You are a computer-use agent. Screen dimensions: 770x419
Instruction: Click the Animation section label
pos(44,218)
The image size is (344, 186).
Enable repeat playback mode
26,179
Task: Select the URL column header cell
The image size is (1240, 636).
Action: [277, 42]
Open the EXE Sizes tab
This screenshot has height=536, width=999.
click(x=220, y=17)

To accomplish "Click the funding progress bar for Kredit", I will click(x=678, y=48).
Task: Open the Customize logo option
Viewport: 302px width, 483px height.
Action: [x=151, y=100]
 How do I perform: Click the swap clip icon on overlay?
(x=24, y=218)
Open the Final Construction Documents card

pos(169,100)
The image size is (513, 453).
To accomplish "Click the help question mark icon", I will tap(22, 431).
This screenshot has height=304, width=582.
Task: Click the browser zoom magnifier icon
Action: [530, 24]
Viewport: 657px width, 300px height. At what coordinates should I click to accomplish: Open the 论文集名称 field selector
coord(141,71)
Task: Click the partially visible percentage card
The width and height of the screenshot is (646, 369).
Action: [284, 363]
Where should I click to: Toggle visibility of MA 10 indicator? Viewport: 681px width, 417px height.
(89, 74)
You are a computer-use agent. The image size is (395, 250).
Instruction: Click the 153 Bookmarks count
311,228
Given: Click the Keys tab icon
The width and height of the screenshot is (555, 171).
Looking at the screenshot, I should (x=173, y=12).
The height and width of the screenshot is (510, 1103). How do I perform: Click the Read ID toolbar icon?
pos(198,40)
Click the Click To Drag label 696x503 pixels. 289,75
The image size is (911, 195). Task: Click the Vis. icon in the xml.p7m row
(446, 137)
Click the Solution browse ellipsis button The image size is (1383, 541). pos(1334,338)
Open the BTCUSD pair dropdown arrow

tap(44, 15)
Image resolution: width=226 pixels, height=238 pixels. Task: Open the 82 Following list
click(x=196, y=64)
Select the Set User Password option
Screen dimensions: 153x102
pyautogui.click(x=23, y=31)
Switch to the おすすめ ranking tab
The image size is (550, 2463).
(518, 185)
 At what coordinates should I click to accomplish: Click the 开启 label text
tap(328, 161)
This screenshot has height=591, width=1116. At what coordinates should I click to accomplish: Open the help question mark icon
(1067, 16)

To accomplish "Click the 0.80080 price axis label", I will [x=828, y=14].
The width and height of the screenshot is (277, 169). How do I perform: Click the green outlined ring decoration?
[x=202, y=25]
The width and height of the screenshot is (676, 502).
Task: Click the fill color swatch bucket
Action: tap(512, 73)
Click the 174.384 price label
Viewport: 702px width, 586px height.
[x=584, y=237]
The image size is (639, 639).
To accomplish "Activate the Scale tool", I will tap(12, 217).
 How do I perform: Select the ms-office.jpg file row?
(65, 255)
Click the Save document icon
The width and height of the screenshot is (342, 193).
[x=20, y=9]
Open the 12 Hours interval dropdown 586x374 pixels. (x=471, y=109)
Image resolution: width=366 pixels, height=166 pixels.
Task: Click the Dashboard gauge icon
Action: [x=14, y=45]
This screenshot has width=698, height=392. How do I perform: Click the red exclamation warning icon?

§ **Your assignment**
Using the records above, output exactly the lines from the first through the line that contains "Given: Click the Keys tab icon", with both of those included.

§ **Finished task**
You are a computer-use agent. Screen dimensions: 770x419
Instruction: Click the Animation section label
pos(44,218)
The image size is (344, 186).
Enable repeat playback mode
26,179
Task: Select the URL column header cell
The image size is (1240, 636).
Action: [277, 42]
Open the EXE Sizes tab
This screenshot has height=536, width=999.
click(x=220, y=17)

To accomplish "Click the funding progress bar for Kredit", I will click(x=678, y=48).
Task: Open the Customize logo option
Viewport: 302px width, 483px height.
Action: [x=151, y=100]
 How do I perform: Click the swap clip icon on overlay?
(x=24, y=218)
Open the Final Construction Documents card

pos(169,100)
The image size is (513, 453).
To accomplish "Click the help question mark icon", I will tap(22, 431).
This screenshot has height=304, width=582.
Task: Click the browser zoom magnifier icon
Action: [530, 24]
Viewport: 657px width, 300px height. At what coordinates should I click to accomplish: Open the 论文集名称 field selector
coord(141,71)
Task: Click the partially visible percentage card
The width and height of the screenshot is (646, 369).
Action: [284, 363]
Where should I click to: Toggle visibility of MA 10 indicator? Viewport: 681px width, 417px height.
(89, 74)
You are a computer-use agent. The image size is (395, 250).
Instruction: Click the 153 Bookmarks count
311,228
Given: Click the Keys tab icon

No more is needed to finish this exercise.